Overall, more treatment failures occurred in the MOTIVATE study, and occurred more quickly, in persons who developed shifts away from purely R5-tropic virus. At baseline, 751 maraviroc-treated people had purely R5-tropic virus. Of these, 63 treatment failures occurred in people who had developed X4-tropic or dual/mixed virus, compared to 35 failures in people who still displayed only R5-tropic virus.

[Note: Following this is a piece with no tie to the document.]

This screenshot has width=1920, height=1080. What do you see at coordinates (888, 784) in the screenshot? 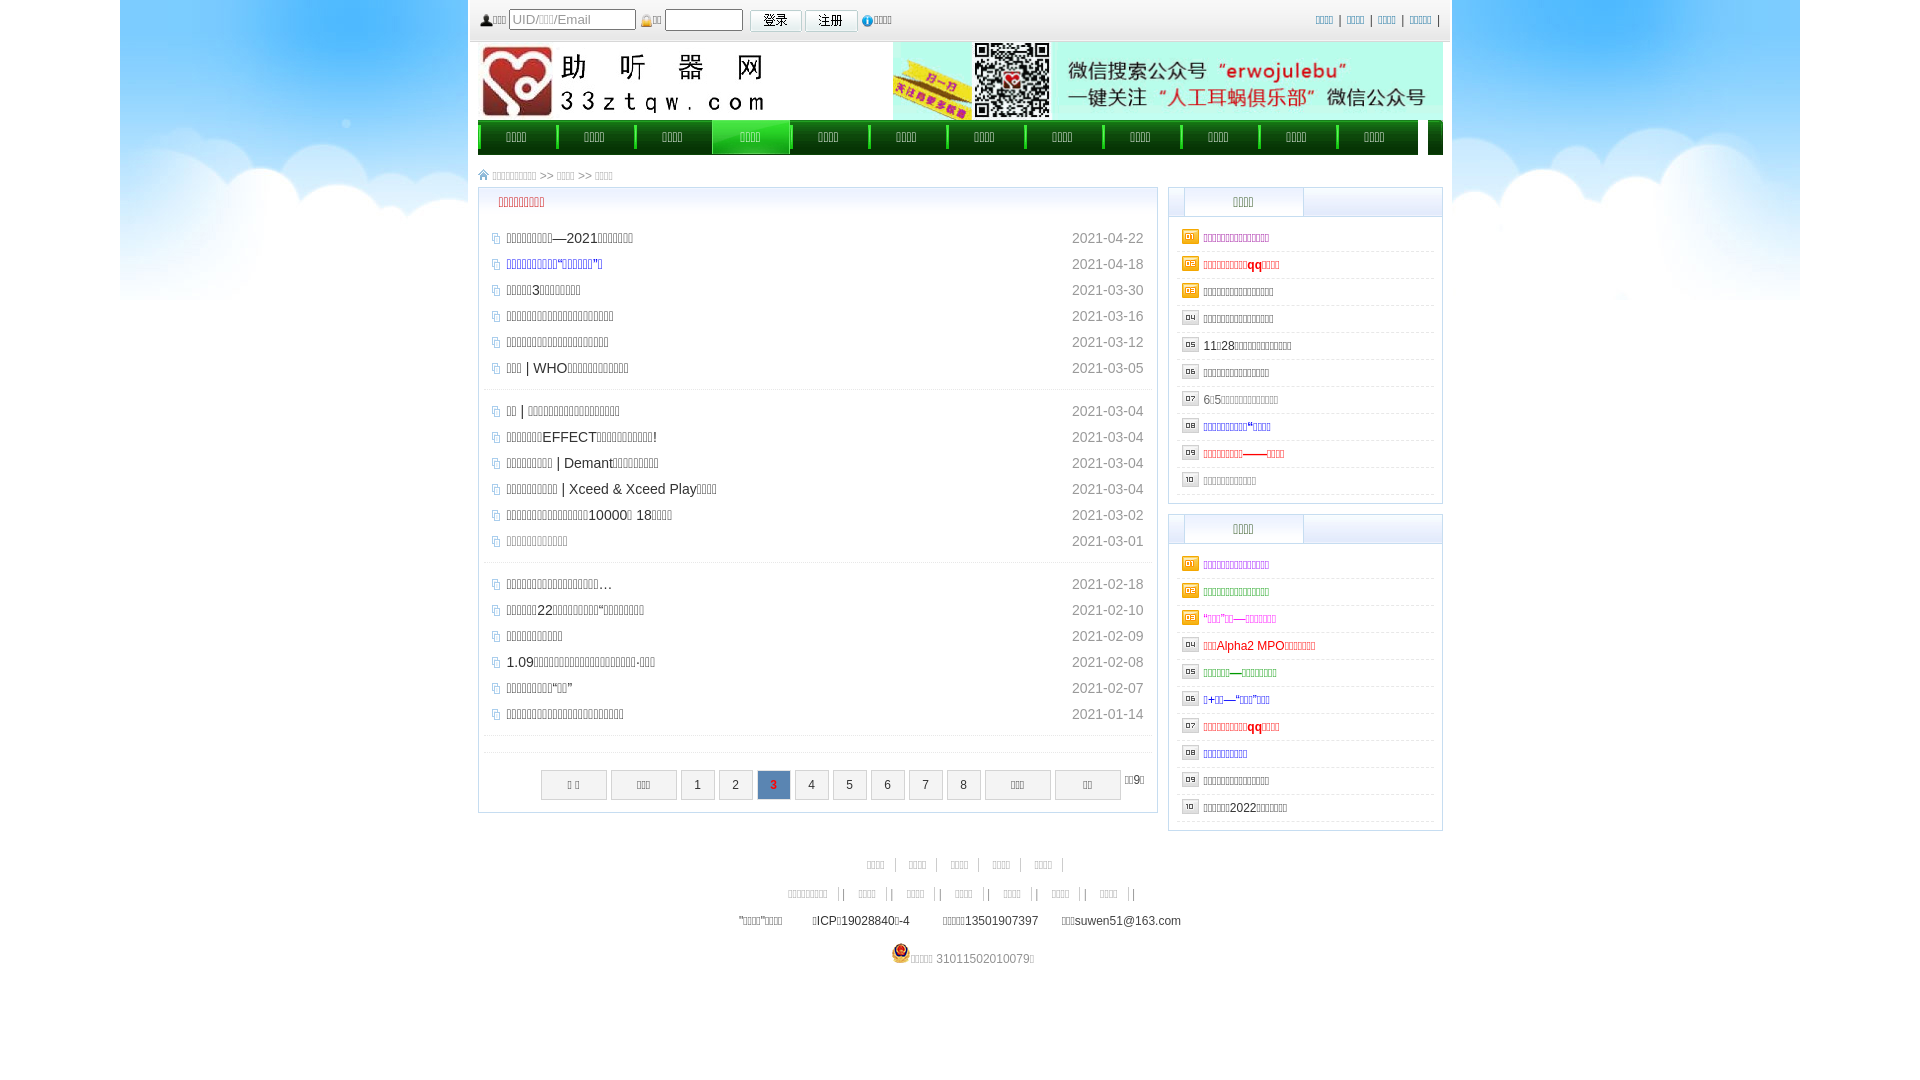
I see `6` at bounding box center [888, 784].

Time to failure with an X4 or dual/mixed virus was approximately 30 days shorter than for failure with R5-tropic virus.
Although it was not surprising that treatment failure would be associated with the emergence of X4- or dual-tropic virus, a less expected finding was that increases in CD4 cell counts were seen even if maraviroc treatment failed virologically.[ref]
Maraviroc has no cross-resistance to drugs from other classes.

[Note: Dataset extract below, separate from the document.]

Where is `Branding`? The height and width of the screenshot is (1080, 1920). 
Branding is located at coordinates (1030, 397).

Maraviroc has been approved in the European Union for use in treatment-experienced children aged 2 and over weighing 10kg or more.

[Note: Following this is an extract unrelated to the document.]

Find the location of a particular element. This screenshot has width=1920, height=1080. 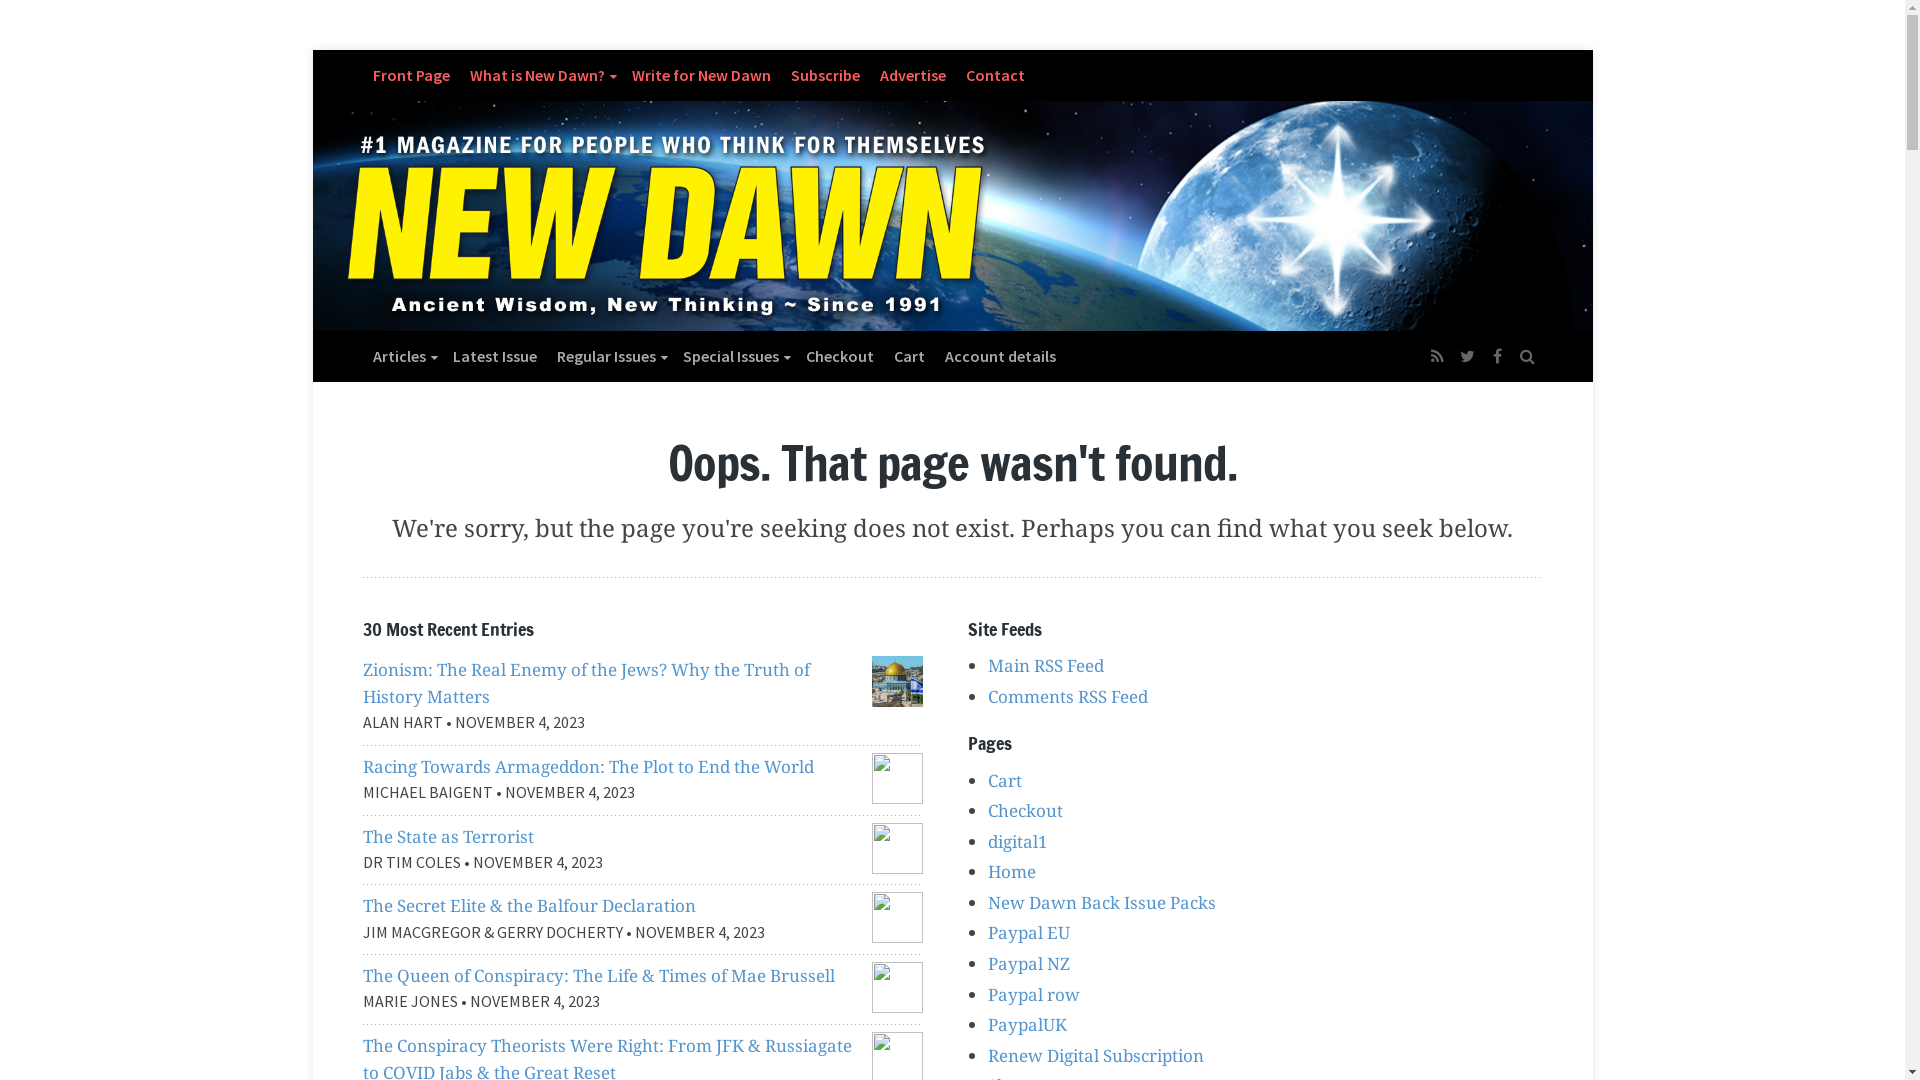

Maraviroc is available as a film-coated tablet in strengths of 150 and 300mg. It has been approved for use in combination with other antiretrovirals. Standard dosing for maraviroc is 300mg twice daily; however, the dose is dependent on other drugs being taken as part of an ART regimen.
Two twice-daily doses of maraviroc have been approved:
- 150mg dose when used with protease inhibitors (with the exception of tipranavir/ritonavir)
- 300mg dose when combined with tipranavir/ritonavir, efavirenz, nevirapine, enfuvirtide, and other drugs that are not strong CYP3A inhibitors or inducers.
Maraviroc can be taken with or without food.
As a substrate of the CYP3A4 enzyme, maraviroc has potential interactions with other drugs broken down by this enzyme. When maraviroc is given with CYP3A inhibitors, the dose should be reduced to 150 mg twice daily. These drugs include most protease inhibitors (except for tipranavir/ritonavir), ketoconazole, itraconazole, clarithromycin, nefazadone, telithromycin, among others.[ref] [ref]
Maraviroc dosing must be increased in the presence of a number of drugs due to their effects on its metabolism through the cytochrome p450 system. The 600mg twice-daily dose of maraviroc should be used with all CYP3A inducers (without a CYP3A inhibitor), including efavirenz, rifampicin, carbamazepine, phenobarbital, and phenytoin.
Etravirine (Intelence), a potent inducer of the cytochrome p450 CYP3A4 pathway, has been found to speed up the metabolism of maraviroc enormously and it reduces total maraviroc concentrations over a 12-hour period by 53% (AUC12) and peak levels of maraviroc (Cmax) by 60%. Consequently, if an individual is not also taking a potent CYP3A4 inhibitor, such as a protease inhibitor, the recommended clinical dose for maraviroc alongside etravirine is 600mg twice daily. However, if maraviroc is being dosed alongside etravirine and darunavir together, the 150mg twice-daily dose is sufficient. Co-administration of etravirine/darunavir/ritonavir with maraviroc increased the exposure of maraviroc by 210% (AUC12) and peak levels (Cmax) by 77% compared to maraviroc alone.
These results, where the combination of a potent inducer of CYP mediated metabolism (etravirine) and a potent inhibitor of CYP mediated metabolism (darunavir/ritonavir) yields a net increase in maraviroc concentrations, are consistent with previous inducer/inhibitor combination data, where the net effect appears to be inhibition.
Etravirine pharmacokinetic data showed no effect of maraviroc on etravirine pharmacokinetics. Therefore, no dose adjustment of etravirine is necessary. The dose remains 200mg twice daily. Safety data from the study indicated that co-administration of etravirine and maraviroc was generally safe and well tolerated.